Working Lives covers geologists and their work covering 50 years, 1100 years of industry experience over 111 pages and is depicted in a book published in 2019 – ‘Working Lives’ compiled by three of that cohort, Bill Koppe, Peter Hayden and Bill Turner, with editorial support from Perth-based resources geologist Barry Avery.
The cover photograph shows a long-wheelbase Landrover up to its radiator in water during a river crossing in the DRC (Democratic Republic of Congo).

[Pointing records for text and elements]
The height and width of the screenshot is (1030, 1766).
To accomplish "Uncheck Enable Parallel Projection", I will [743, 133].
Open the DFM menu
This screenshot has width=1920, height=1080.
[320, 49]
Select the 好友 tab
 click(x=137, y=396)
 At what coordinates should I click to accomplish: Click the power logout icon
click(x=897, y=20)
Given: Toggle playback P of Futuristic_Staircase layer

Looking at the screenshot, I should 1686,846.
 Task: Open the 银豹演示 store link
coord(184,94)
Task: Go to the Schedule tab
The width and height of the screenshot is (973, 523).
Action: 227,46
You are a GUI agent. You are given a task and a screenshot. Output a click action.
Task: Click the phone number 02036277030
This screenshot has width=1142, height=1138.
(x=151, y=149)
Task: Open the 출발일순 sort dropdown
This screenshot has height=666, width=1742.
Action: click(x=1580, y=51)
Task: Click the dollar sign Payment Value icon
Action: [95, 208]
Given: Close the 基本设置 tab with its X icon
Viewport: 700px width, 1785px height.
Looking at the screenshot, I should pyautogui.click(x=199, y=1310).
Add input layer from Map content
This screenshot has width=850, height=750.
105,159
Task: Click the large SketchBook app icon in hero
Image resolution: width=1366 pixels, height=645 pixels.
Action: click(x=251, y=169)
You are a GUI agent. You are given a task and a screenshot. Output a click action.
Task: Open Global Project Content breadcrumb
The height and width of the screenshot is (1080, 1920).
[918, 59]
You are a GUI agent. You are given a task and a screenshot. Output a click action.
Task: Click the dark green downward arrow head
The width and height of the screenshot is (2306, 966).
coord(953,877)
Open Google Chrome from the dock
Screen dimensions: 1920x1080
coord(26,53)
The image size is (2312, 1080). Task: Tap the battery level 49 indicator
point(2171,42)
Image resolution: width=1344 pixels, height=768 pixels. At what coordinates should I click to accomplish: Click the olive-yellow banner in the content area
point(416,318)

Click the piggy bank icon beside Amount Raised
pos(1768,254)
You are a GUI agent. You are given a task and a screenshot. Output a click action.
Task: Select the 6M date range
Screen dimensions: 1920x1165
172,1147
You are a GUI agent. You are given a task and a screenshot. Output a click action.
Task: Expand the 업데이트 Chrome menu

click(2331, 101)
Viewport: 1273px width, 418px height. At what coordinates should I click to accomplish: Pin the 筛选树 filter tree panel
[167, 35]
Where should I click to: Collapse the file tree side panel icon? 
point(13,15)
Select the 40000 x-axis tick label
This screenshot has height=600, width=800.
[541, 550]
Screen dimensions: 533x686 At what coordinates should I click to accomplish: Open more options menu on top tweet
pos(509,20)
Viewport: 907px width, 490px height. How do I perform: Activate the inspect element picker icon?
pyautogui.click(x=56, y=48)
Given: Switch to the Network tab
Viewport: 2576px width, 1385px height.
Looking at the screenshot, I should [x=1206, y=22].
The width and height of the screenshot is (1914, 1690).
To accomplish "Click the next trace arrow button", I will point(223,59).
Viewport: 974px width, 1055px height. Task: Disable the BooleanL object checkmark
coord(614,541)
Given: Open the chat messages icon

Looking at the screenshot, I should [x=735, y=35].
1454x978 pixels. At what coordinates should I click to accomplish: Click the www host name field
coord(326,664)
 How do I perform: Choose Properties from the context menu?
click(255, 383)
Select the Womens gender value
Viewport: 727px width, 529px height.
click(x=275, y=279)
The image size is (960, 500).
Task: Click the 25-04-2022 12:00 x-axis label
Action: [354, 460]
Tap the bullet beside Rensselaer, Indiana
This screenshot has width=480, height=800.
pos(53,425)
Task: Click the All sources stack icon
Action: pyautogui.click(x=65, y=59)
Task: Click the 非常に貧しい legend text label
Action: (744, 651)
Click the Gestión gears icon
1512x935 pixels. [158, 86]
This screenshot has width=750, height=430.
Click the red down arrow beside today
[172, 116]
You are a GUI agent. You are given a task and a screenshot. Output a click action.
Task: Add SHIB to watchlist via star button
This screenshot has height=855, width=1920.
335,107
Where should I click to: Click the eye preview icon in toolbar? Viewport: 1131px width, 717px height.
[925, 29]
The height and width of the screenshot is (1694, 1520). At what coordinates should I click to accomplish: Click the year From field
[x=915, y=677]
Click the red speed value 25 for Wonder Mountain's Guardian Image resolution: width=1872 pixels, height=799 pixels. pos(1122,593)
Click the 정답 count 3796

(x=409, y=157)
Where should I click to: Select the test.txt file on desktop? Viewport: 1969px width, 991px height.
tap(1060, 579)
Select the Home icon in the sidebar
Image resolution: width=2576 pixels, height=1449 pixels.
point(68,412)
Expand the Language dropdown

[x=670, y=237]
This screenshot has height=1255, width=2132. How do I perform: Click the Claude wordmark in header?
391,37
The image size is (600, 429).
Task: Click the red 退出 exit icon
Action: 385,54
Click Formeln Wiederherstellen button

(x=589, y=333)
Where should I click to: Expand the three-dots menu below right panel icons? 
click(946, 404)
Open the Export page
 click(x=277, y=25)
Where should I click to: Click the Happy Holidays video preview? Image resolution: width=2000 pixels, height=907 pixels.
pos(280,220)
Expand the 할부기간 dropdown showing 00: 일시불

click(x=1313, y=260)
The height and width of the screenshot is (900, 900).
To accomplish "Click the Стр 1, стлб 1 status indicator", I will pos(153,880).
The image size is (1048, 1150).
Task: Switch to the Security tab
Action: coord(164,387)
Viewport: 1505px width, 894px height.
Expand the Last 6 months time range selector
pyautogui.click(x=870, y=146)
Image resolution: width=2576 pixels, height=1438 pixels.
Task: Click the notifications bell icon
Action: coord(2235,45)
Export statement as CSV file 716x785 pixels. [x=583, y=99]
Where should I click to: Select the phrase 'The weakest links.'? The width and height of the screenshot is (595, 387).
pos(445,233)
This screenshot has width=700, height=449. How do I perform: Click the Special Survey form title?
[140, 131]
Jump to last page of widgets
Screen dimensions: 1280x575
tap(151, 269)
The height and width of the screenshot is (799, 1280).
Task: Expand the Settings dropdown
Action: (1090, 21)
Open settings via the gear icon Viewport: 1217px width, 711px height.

- What is expected -
Could you print, word for word, the part of the Working Lives passage that opens with the words containing "Working Lives covers" and closes with "Republic of Congo)."? Rely only on the Working Lives passage, not on the items.

- Expected answer -
Working Lives covers geologists and their work covering 50 years, 1100 years of industry experience over 111 pages and is depicted in a book published in 2019 – ‘Working Lives’ compiled by three of that cohort, Bill Koppe, Peter Hayden and Bill Turner, with editorial support from Perth-based resources geologist Barry Avery.
The cover photograph shows a long-wheelbase Landrover up to its radiator in water during a river crossing in the DRC (Democratic Republic of Congo).